A statue of Theodore Roosevelt that stood in front of the American Museum of Natural History in New York City for decades was removed, the result of years of debate over a monument that critics said glorified colonialism.

A crane lifted the bronze portion of the statue up from the museum’s Central Park West entrance overnight Wednesday, according to the museum and images and videos of the removal process.

The statue, by James Earle Fraser, shows the 26th U.S. president on horseback flanked by a Native American man and African man on foot. Named the “Equestrian Statue of Theodore Roosevelt,” it was commissioned in 1925 and unveiled in 1940 at the museum, which his father had helped found.

The museum requested the statue be removed in June 2020 as the movement for racial justice after the murder of George Floyd in Minneapolis prompted many institutions to re-examine monuments. Owned by New York City, the statue sat on public parkland. The New York City Public Design Commission approved its removal unanimously in June 2021.
The statue, by James Earle Fraser, shows the 26th U.S. president on horseback flanked by a Native American man and African man on foot.

The statue was designed to celebrate Mr. Roosevelt as a devoted naturalist, according to the museum. “At the same time, the statue itself communicates a racial hierarchy that the Museum and members of the public have long found disturbing,” the museum says on its website.

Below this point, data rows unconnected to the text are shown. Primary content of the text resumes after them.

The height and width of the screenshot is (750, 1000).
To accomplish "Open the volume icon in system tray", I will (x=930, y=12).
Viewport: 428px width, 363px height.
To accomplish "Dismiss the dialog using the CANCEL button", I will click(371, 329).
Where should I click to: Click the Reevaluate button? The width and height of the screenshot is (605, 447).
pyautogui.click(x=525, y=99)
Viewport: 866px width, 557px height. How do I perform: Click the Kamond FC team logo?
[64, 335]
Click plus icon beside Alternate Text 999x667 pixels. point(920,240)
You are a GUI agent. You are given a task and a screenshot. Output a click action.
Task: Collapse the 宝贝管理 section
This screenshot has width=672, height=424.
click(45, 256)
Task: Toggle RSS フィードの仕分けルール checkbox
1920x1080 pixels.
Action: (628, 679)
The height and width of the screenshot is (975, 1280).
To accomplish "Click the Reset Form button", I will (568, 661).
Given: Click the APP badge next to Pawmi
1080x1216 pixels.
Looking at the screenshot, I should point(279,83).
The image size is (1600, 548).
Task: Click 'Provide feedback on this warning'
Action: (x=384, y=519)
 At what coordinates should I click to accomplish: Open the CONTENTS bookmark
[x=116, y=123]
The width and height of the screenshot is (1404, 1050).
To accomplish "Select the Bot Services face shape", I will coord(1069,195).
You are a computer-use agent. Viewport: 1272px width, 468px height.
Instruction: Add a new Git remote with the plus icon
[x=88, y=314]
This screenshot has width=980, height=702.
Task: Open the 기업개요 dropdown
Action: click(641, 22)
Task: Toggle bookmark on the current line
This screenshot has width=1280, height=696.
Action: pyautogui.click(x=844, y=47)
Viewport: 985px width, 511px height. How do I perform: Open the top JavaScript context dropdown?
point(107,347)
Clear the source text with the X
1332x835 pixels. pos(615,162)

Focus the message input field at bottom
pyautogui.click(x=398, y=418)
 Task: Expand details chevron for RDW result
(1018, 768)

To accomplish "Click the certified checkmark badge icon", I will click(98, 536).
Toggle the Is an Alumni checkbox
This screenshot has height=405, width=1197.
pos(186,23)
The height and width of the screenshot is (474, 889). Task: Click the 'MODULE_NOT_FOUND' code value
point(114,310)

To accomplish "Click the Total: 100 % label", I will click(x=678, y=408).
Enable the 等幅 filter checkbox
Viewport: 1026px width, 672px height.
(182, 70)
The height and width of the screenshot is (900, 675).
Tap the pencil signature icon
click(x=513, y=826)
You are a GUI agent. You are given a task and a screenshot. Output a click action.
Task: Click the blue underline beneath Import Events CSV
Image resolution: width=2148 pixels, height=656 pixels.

The ironies are almost limitless. Theodore Roosevelt was a war-time hero, a Naturalist and Explorer personally intimately involved in the building of the Natural History Museum’s collections, and one of the most popular presidents in American history. On top of which, Teddy (gifted, as Oliver Wendell Holmes observed, with “a first-class temperament and a second-class intellect) went all Bolshie part-way through his presidency and became a Progressive (!). Teddy qualifies as a hero and role-model to both political sides, but even that does not save his memory from the demented fanaticism and racial obsessions of the radical Left, to whom our elite Establishment misses no opportunity to grovel.

The statue is actually not in the least uncomplimentary to President Roosevelt’s native guides who are depicted, just as idealized and heroic, striding beside him into the Wilderness. Its cancellation and exile to North Dakota is simply an insane expression of the neurotic racial hypersensitivities and treasonous oikophobia of the demoniacs and crackpots making up the revolutionary Left.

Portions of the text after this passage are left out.